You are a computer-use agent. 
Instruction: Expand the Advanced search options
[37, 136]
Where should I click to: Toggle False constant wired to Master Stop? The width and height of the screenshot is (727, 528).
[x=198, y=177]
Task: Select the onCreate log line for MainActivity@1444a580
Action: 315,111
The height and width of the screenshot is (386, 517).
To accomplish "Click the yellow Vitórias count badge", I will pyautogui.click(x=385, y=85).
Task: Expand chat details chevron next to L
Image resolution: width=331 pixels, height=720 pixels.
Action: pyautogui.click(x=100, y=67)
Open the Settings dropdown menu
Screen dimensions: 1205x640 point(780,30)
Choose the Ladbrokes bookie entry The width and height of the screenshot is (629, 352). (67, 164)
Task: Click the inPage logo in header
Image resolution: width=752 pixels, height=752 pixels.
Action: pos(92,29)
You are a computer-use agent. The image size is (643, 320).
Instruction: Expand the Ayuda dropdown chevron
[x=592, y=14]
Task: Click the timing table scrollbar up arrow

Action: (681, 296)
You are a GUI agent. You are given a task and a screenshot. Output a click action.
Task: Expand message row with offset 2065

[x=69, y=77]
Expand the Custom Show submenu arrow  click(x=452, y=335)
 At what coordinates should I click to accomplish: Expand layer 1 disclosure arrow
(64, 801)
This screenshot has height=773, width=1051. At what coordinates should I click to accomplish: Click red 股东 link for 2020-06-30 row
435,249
= = =
## Exercise details
Exact retyping is needed for the line with "This screenshot has" and for each line after it through the end of the listing above; no other lines belong.

## Answer to this problem
This screenshot has height=773, width=1051. At what coordinates should I click to accomplish: Click red 股东 link for 2020-06-30 row
435,249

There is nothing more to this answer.